What the exercise asks:
Below is a forum post about anchor timing in two-way ranging. Copy its text word for word, beginning at the words "Hi, I’m using" and stopping after "the whole system.".

Passage shown:
Hi, I’m using a RTLS based on asymmetric two way ranging, with 1 Tag and different anchors. I’m using 850k data rate. I read on this forum that anchor responses have not to be sent at the same moment since the RX of Tag has to re-enable every time a frame is received. Anchors timing for responding to Tag is based on anchor ID, so that every anchor triggers the one with subsequent ID, starting from the ID 0. My aim is to reach up to 40-50 Hz update rate by working with 4-6 anchors, but I have different issues:
- sequential anchors responses, due to delay to re-enable tag RX, worsen a lot update rate. Therefore I switched to 6Mb data rate that works fine with MAXIMUM 2 anchors (update rate reaches up to 300Hz). With 3 or more anchors there’s a stuck of the whole system.
- sequential anchors responses based on ID results problematic when some anchor does not respond or misses. In that case the anchors respond basing on a delay that is proportional to own ID, and this event generates a lot of latency. This case is likely to happen when there are lot of anchors that are placed in different or big areas. Is there any strategy for anchor sequential responses NOT based on ID?
I thought the best thing to do is to use a TDOA approach, but for my application it is unfeasible. Any suggestion for solving these issues?

Given information:
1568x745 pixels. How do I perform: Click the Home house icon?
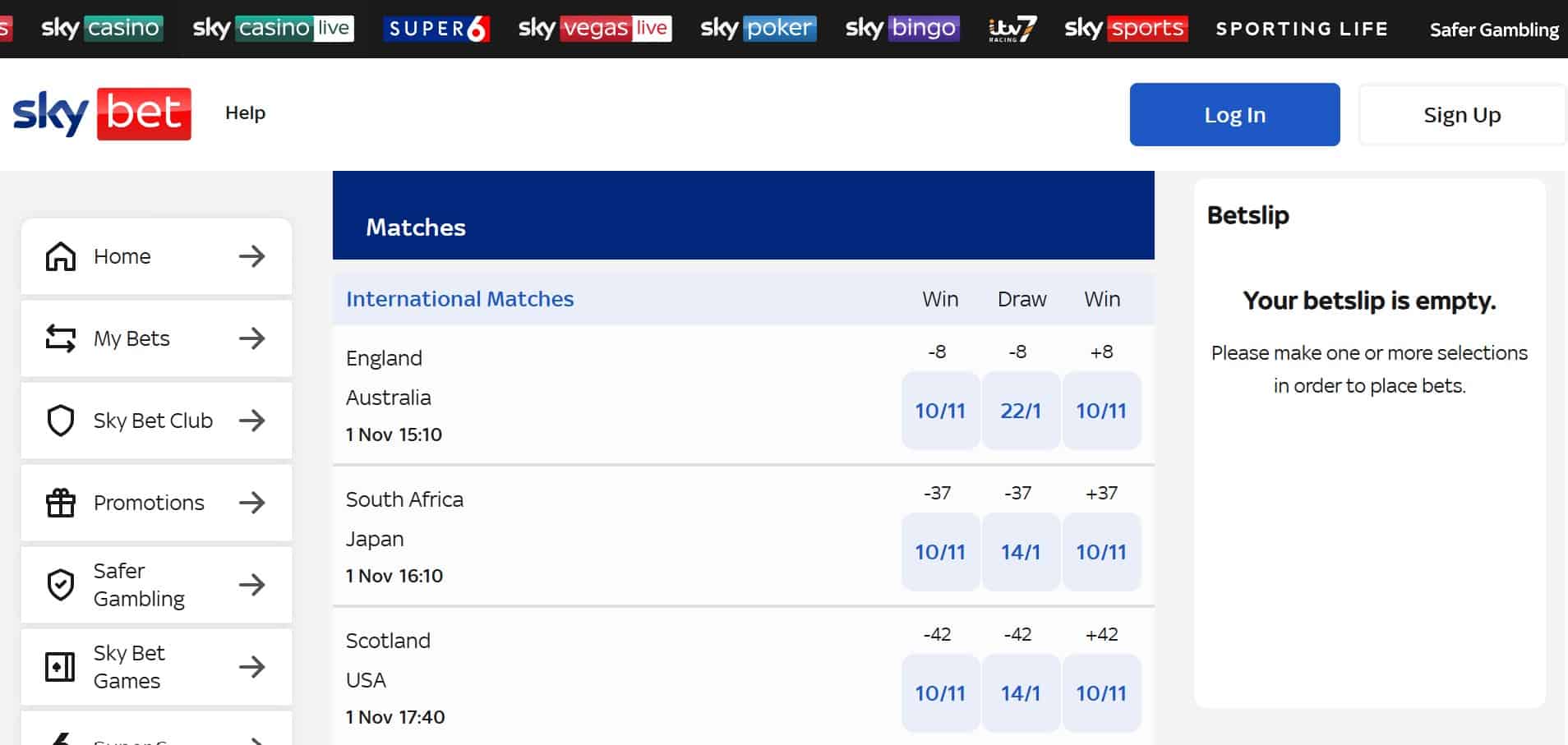[x=61, y=256]
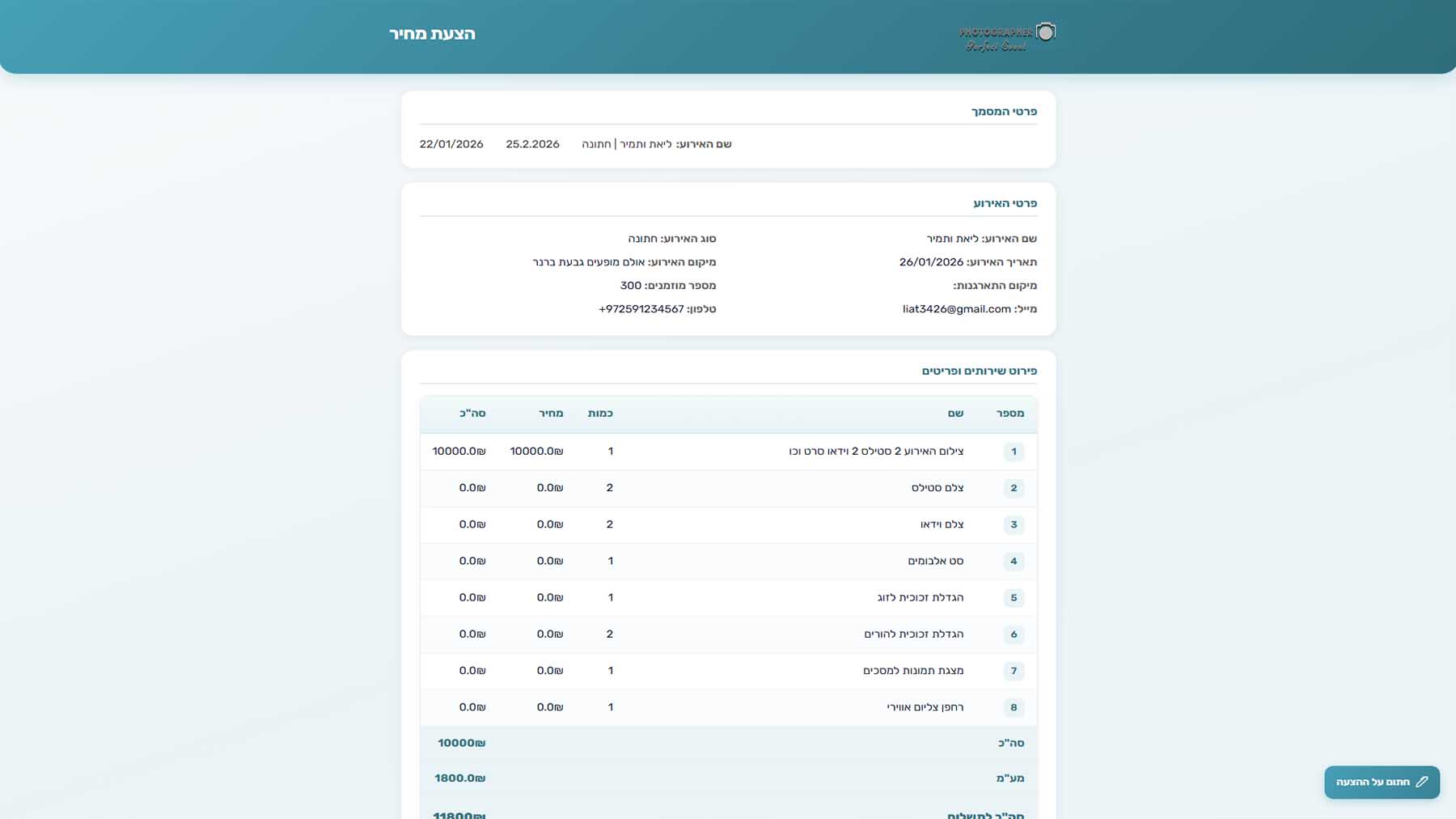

Complete response:
Hi, I’m using a RTLS based on asymmetric two way ranging, with 1 Tag and different anchors. I’m using 850k data rate. I read on this forum that anchor responses have not to be sent at the same moment since the RX of Tag has to re-enable every time a frame is received. Anchors timing for responding to Tag is based on anchor ID, so that every anchor triggers the one with subsequent ID, starting from the ID 0. My aim is to reach up to 40-50 Hz update rate by working with 4-6 anchors, but I have different issues:
- sequential anchors responses, due to delay to re-enable tag RX, worsen a lot update rate. Therefore I switched to 6Mb data rate that works fine with MAXIMUM 2 anchors (update rate reaches up to 300Hz). With 3 or more anchors there’s a stuck of the whole system.